Strategies and procedures related to single points of failure (especially employees and suppliers) should especially be reviewed. The organization should determine if there are any employees or contractors that do not have alternates identified. If so, the organization should determine what precautions can be taken to ensure that its operations can continue if these individuals or organizations are impacted. For employee single points of failure, you may consider cross-training employees, instructing individuals to work remotely, identifying if there are alternate locations with a lower threat level for individuals to work from, or identifying a third-party that could provide support on an as-needed basis. For supplier single points of failure, you may consider identifying an alternate vendor or procuring a safety stock (if applicable) of needed products.

The organization should also determine who is able to work from home and whether additional individuals should be added to this list. Additionally, phone and network connection, along with remote access, should be tested and validated by the IT organization.

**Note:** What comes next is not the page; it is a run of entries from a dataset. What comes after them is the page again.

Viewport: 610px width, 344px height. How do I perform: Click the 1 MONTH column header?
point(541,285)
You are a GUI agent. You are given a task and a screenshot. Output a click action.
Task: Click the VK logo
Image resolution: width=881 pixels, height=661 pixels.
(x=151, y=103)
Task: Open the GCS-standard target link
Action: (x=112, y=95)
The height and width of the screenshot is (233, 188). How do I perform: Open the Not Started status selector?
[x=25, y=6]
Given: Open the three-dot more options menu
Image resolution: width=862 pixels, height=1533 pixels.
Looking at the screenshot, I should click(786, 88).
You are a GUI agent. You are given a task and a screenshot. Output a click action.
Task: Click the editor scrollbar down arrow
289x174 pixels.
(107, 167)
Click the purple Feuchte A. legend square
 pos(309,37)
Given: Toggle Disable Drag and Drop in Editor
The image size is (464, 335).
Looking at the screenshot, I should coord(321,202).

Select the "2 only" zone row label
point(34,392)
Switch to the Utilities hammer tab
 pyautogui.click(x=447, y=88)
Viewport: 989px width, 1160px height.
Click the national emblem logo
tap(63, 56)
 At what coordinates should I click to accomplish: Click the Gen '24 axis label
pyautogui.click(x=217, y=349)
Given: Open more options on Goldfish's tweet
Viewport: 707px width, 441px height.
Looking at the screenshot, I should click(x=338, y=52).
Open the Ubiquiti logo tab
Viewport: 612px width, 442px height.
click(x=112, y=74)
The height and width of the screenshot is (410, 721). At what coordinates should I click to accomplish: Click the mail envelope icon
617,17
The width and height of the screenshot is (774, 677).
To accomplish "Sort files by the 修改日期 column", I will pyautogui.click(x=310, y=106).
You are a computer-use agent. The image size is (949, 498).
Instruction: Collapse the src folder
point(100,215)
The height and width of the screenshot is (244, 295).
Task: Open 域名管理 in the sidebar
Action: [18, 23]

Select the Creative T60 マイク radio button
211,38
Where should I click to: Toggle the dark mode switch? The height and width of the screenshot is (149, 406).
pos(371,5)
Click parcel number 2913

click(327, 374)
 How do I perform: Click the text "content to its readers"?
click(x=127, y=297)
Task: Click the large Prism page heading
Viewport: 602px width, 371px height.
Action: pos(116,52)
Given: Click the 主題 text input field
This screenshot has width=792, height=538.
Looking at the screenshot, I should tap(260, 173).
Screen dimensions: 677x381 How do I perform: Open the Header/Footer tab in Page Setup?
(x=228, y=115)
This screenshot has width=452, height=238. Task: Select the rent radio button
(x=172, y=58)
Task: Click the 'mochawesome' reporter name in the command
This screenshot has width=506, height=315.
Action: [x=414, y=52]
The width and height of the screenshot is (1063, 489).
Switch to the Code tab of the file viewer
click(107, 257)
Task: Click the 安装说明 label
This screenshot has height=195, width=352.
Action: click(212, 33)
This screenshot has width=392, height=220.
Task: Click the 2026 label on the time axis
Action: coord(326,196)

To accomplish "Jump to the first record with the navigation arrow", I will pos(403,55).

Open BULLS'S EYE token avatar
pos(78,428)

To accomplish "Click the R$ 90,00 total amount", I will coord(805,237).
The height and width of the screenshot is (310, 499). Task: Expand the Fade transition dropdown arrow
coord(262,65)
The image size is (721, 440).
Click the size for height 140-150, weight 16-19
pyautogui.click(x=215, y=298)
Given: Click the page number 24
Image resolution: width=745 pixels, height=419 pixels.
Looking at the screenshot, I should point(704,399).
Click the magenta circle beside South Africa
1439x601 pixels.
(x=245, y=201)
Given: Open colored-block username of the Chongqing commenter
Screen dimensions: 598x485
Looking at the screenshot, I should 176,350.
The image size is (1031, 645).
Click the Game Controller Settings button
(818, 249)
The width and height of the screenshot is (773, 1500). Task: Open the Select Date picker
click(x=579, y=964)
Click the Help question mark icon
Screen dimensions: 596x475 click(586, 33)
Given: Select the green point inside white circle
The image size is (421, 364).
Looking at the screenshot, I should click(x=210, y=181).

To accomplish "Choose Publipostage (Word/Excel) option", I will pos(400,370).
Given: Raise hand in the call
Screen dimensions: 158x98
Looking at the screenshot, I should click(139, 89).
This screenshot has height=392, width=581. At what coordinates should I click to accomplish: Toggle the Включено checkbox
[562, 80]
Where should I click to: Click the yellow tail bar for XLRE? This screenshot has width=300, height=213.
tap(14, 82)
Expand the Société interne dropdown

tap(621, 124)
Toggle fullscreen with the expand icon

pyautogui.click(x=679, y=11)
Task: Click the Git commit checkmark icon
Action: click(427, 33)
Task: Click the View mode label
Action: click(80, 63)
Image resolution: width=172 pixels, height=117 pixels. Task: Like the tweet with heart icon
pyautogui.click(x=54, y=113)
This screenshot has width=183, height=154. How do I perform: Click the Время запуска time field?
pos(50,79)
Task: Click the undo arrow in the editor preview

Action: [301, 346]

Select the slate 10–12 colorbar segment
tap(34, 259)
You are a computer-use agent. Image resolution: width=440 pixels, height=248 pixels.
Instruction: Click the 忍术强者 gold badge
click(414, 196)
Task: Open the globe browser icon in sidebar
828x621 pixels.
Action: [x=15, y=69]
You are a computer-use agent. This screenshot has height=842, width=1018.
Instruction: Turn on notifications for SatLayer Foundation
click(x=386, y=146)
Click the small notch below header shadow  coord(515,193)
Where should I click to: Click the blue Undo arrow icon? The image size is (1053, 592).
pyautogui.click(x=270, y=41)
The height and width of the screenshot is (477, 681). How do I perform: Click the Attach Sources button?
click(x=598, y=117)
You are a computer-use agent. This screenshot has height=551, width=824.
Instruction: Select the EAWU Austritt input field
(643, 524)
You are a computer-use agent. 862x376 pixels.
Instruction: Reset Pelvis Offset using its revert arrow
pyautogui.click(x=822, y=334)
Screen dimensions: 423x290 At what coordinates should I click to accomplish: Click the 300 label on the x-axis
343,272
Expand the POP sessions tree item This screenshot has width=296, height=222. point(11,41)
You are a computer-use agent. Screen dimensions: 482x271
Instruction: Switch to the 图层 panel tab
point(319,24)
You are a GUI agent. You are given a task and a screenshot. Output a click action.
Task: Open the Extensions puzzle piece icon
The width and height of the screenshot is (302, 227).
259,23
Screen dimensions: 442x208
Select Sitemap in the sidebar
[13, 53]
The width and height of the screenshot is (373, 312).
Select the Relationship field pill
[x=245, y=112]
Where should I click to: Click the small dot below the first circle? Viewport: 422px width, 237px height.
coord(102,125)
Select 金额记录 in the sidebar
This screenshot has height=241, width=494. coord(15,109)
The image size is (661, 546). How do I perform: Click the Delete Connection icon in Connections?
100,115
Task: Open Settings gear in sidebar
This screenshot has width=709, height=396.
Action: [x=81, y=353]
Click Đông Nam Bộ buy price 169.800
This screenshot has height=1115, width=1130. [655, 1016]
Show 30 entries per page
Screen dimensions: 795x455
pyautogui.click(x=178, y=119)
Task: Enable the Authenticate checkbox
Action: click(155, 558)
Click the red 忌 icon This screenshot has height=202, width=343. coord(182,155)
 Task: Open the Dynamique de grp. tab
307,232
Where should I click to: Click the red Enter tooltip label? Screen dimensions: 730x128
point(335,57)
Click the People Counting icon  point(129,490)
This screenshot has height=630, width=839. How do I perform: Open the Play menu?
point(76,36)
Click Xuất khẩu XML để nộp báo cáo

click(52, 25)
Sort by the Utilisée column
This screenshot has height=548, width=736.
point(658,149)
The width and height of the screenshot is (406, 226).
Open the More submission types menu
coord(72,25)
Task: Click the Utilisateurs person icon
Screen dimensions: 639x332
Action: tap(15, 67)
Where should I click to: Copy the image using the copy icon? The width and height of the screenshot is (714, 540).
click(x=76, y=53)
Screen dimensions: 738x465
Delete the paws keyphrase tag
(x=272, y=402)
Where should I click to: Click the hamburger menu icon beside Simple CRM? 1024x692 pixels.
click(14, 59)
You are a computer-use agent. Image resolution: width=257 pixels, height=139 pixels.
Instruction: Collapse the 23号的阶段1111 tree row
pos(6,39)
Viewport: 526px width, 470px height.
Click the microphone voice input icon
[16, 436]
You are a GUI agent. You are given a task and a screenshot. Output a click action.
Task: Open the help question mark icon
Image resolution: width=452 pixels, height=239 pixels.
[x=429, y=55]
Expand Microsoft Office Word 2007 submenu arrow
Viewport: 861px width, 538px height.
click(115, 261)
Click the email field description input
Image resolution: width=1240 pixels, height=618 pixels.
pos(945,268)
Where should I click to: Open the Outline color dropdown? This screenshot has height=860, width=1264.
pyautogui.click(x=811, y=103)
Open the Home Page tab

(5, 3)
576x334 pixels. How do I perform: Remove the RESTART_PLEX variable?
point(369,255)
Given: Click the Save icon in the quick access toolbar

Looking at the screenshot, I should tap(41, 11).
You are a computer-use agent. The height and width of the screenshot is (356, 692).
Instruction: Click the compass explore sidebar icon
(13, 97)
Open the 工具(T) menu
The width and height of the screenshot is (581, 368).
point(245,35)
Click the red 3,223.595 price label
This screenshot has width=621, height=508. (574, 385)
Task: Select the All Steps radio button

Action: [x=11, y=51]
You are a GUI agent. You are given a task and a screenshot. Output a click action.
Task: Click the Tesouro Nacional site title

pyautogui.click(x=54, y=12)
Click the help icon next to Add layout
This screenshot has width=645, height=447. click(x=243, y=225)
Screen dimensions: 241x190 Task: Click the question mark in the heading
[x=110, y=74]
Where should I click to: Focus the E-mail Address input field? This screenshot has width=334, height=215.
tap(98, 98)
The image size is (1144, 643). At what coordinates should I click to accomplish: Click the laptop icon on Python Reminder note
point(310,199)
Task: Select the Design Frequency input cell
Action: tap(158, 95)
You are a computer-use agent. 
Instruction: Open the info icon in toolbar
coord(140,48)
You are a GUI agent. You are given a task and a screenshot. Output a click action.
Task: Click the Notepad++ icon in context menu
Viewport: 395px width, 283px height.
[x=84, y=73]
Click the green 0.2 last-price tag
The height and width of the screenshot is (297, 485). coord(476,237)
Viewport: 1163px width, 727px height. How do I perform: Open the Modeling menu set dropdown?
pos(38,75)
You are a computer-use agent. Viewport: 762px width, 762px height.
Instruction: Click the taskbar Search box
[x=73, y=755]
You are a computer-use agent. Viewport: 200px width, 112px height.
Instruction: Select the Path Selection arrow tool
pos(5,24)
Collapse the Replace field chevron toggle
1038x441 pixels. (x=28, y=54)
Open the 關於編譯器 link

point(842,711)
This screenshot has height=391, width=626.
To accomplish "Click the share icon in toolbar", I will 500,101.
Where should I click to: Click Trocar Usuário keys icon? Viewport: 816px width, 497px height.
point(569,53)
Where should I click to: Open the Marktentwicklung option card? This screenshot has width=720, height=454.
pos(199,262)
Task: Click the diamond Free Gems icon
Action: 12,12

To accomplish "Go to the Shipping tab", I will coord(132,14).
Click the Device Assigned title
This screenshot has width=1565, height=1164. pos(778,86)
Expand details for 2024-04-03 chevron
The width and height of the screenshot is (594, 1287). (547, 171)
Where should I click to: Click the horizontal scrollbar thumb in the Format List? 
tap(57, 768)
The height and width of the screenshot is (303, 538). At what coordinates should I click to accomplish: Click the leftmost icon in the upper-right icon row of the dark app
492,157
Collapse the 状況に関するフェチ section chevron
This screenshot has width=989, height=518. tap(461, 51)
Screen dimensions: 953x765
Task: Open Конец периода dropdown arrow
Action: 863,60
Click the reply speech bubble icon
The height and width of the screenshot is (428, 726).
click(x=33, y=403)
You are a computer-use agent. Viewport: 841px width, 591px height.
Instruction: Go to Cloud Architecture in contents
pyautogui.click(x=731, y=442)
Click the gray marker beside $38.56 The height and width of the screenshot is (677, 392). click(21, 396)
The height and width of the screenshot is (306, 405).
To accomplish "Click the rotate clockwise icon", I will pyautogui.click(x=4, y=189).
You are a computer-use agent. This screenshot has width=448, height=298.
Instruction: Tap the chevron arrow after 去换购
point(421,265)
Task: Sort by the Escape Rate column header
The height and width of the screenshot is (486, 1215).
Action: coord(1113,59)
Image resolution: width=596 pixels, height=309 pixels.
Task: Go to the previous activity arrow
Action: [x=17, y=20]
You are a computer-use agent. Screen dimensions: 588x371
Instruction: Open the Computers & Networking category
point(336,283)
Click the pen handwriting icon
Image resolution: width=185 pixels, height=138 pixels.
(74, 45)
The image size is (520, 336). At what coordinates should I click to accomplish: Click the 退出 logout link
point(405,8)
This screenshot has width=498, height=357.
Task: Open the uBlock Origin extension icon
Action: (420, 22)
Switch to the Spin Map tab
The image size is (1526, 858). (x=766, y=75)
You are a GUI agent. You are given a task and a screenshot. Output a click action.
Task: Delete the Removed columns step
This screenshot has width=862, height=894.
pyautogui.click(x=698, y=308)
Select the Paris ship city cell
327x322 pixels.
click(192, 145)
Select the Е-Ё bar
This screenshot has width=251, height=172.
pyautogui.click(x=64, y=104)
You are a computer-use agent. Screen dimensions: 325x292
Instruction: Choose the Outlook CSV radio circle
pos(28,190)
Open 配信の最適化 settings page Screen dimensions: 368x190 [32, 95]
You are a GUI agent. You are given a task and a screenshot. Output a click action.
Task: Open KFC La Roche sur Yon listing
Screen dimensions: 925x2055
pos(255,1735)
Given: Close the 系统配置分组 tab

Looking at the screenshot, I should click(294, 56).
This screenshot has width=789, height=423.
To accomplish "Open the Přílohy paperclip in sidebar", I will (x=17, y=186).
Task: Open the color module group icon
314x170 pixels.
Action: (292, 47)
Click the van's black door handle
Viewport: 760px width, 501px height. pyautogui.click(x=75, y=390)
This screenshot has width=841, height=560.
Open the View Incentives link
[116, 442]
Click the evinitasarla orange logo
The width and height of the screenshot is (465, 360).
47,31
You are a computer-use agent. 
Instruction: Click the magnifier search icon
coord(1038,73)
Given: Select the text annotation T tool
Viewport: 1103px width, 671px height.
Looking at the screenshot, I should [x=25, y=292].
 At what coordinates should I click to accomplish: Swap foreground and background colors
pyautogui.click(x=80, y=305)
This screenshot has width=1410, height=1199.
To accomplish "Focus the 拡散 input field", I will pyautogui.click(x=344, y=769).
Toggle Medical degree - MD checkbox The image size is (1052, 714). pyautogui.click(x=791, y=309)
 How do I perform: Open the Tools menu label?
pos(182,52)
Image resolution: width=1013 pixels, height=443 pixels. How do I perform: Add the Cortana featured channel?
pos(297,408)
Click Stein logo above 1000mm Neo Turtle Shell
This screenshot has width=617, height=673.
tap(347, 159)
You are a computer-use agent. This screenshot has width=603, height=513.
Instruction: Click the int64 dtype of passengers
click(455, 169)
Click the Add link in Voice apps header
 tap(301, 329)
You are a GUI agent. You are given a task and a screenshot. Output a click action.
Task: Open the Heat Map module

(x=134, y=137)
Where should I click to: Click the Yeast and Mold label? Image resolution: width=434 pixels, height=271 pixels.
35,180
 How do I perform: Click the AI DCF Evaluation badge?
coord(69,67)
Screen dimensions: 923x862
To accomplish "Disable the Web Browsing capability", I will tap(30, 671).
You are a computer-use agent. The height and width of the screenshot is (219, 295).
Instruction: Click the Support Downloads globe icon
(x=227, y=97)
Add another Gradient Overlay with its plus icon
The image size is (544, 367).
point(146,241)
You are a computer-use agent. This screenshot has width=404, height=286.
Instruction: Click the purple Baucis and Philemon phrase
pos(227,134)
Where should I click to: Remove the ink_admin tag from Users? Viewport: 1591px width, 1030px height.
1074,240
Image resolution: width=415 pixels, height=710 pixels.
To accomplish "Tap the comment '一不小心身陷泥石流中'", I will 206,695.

From a communication perspective, the Crisis Management Team should determine when communications should be sent to different stakeholders. For customers, the CMT should determine if updates on facility closures should be sent and if meetings should be canceled or rescheduled. For employees, an email or FAQ section on the company website may be beneficial (more on this to come). Additionally, the organization should test its mass notification system to ensure that employees can be quickly updated on urgent notifications.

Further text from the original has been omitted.